Lisa Jarvis
TT

Doctors Are Still Flying Blind With Paxlovid

In the month since I last wrote about the dearth of data on Paxlovid’s benefit for vaccinated and younger Covid-19 patients, infections have soared and prescriptions of the antiviral have skyrocketed. As of June 1, more than 1 million courses of the drug have been administered in the US.

Roughly one-third of these pill packs have been prescribed just since May 17. At this point, nearly half of all Covid patients are taking antivirals, mostly Pfizer’s Paxlovid, Evercore ISI analyst Umer Raffat estimates.

Yet studies to understand which patients benefit from the treatment and which ones do not are slow in coming. Regulators are left to rely on other countries for data on how well this drug works in the real world.

The US Food and Drug Administration authorized Paxlovid for anyone ages 12 and up with a recent Covid diagnosis and a risk factor for severe disease. Those factors, which include conditions such as diabetes and obesity, encompass a broad swath of the population.

A new study from Israel suggests that very few of those patients actually benefit from Paxlovid.

The Israeli researchers wanted to understand whether the drug was effective specifically against Omicron in people 40 or older and at high risk of serious disease. Their study has yet to be peer reviewed, and it has a couple of limitations: It’s an observational study — a look back at records from a large health-care system — rather than a placebo-controlled clinical trial.

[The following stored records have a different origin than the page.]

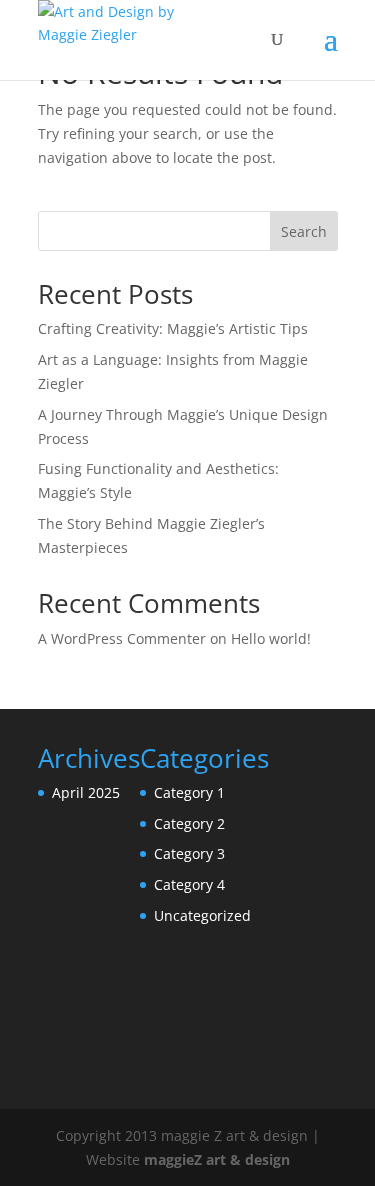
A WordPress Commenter (122, 638)
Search (304, 231)
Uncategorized (202, 915)
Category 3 (189, 853)
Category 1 (189, 792)
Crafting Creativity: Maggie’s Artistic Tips (173, 328)
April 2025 (86, 792)
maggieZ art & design (217, 1159)
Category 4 (189, 884)
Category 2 (189, 823)
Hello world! (271, 638)
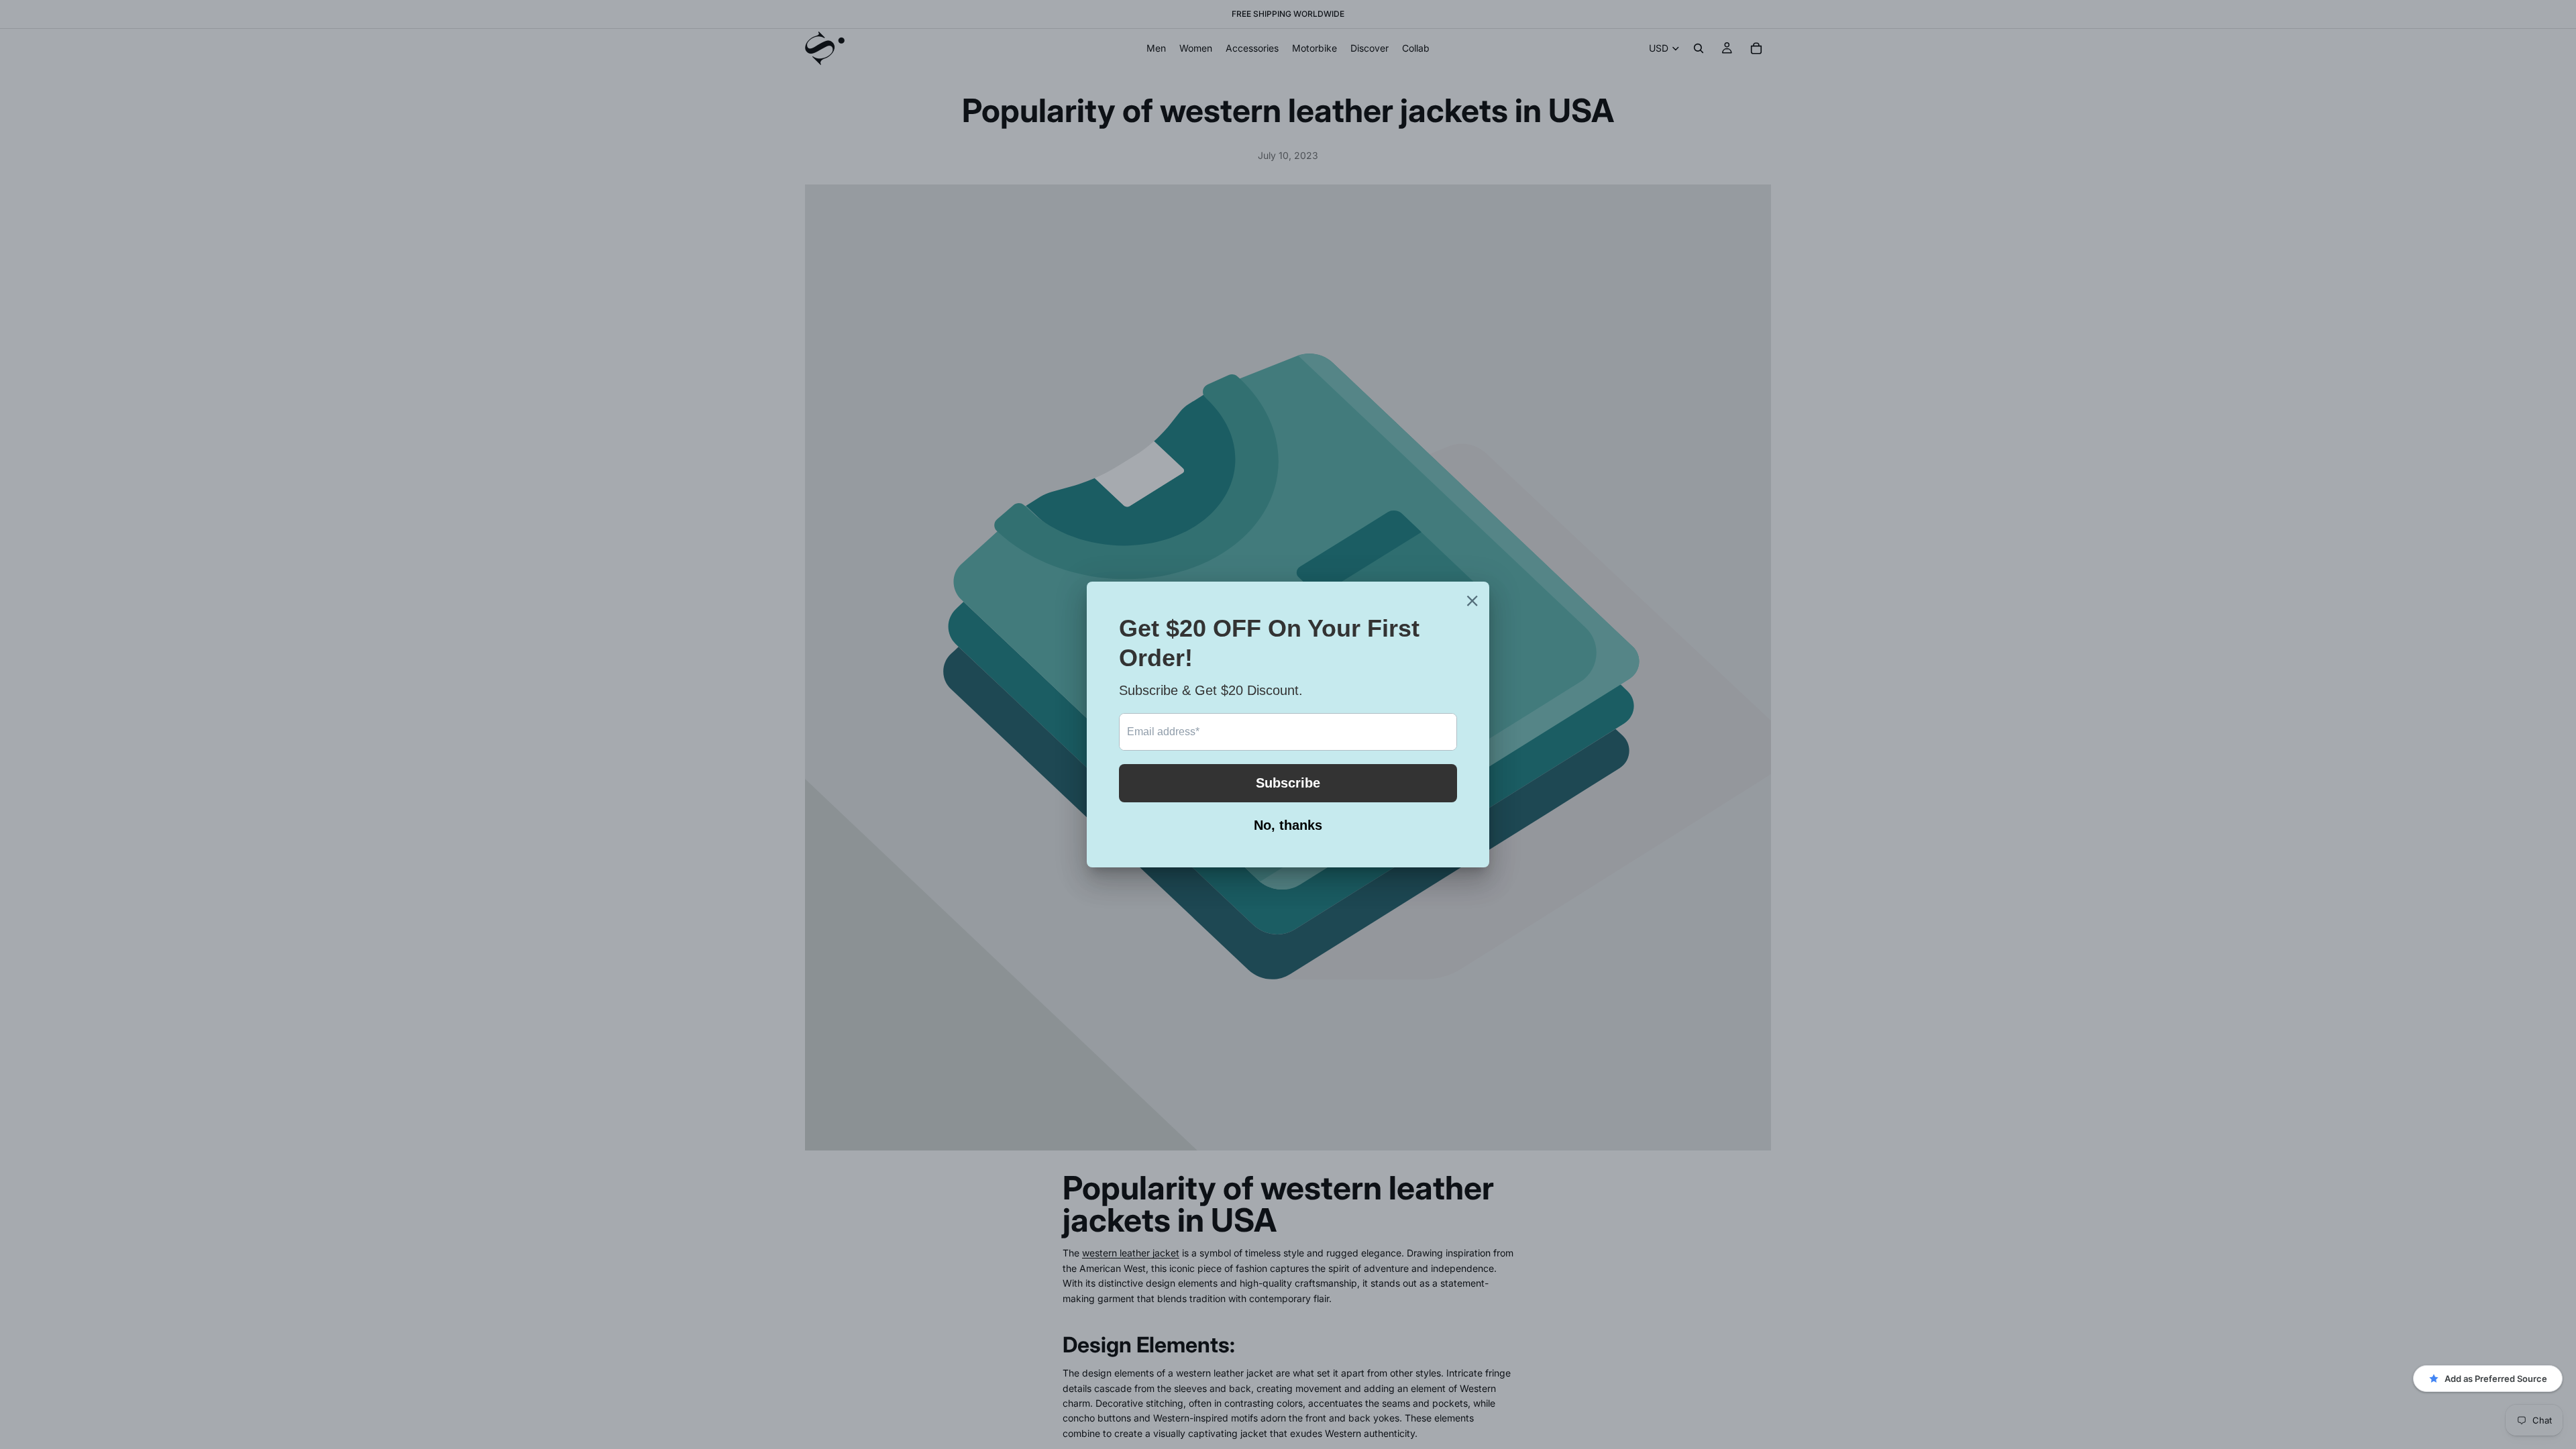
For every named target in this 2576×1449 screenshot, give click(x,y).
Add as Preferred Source (2496, 1378)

And the results gathered on younger, vaccinated patients are less conclusive than the signal found in older ones.

Even factoring in these limitations, however, the findings call into question the free flow of Paxlovid in the US.

The drug very clearly helps keep older, unvaccinated or under-vaccinated people who have been infected with Covid out of the hospital. For people 65 or older, Paxlovid lowered the risk of hospitalization by 67% and of death by 81%. This real-world evidence confirms what Pfizer saw in the clinical trials it ran before Omicron swept through.

But people between the ages of 40 and 65 seemed not to benefit from the drug. And even those in the older group who had been previously exposed to the virus through vaccination, previous infection or both saw a relatively small benefit from Paxlovid.

Still in need of study is the question of why some people who take Paxlovid get better, only to see their illness rebound. These cases seem to occur in only a small percentage of patients, but given current prescription rates, that adds up to thousands of people.

On Wednesday, Albert Bourla, Pfizer’s chief executive officer, said these rebounds don’t seem to be caused by the virus becoming resistant to the drug. Bourla seemed confident that resistance would not be an issue in the near term, because Paxlovid is given in a dose that quickly suppresses viral load, and it targets a protein that is slow to change.

Pfizer is now planning a trial to investigate whether giving a second course of Paxlovid is effective in rebound cases. The National Institutes of Health, too, plans to study the rebound issue. But so far neither organization has said when those trials might start.

Paxlovid has been a powerful addition to the Covid arsenal, protecting older, especially unvaccinated people from being hospitalized or dying. And there’s a chance this drug helps enough people feel better and get back to work faster, or reduces their risk of long Covid, to merit wider use.

But US health authorities are missing out on a critical chance to study the drug’s effectiveness in greater detail — to better understand who it can’t help and refine official guidance on which patients should be given prescriptions.